301 redirects: a dangerous one way street (2012) - _Codemonkeyism
http://jacquesmattheij.com/301-redirects-a-dangerous-one-way-street
======
_Codemonkeyism
The problem with 301 without cache headers is that some browsers cache this
forever due to some interpretation what 'permanent' means.

You often can't use 302 because all your external links no longer work SEO
magic for you with a 302. Google only transfers link juice with 301 [1].

If you make a mistake and misconfigure your server, you're toast.

If a disgruntled employee 301 redirects your domain, you're toast.

If a service provider misconfigures your domain, you're toast.

If a hacker (from a competitor) 301 redirects your domain, you're toast.

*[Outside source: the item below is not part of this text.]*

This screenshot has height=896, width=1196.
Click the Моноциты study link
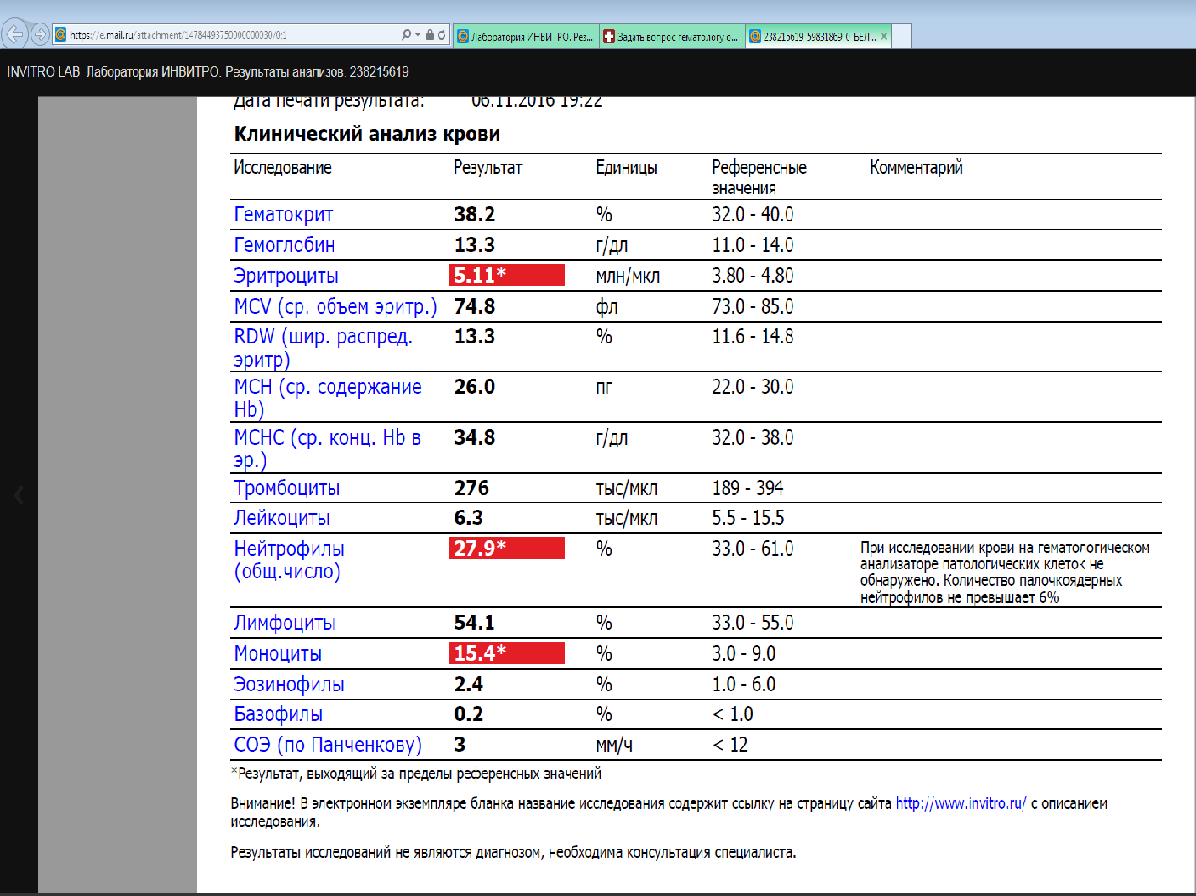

If you buy a domain that had a 301 on it, it's worthless.

If you buy a domain that had 301s on it that point to phishing sites, you're
in trouble.

I always add cache headers to 301 redirects I use to at least prevent me from
shooting myself with an arrow in my knee.

UPDATE: [1] Google seems to have changed this recently. It also no longer
considers http/https different pages as it did in the past with the same
content [https://www.searchenginejournal.com/google-confirms-no-
loss-...](https://www.searchenginejournal.com/google-confirms-no-loss-in-link-
authority-on-https-implementation/147933/)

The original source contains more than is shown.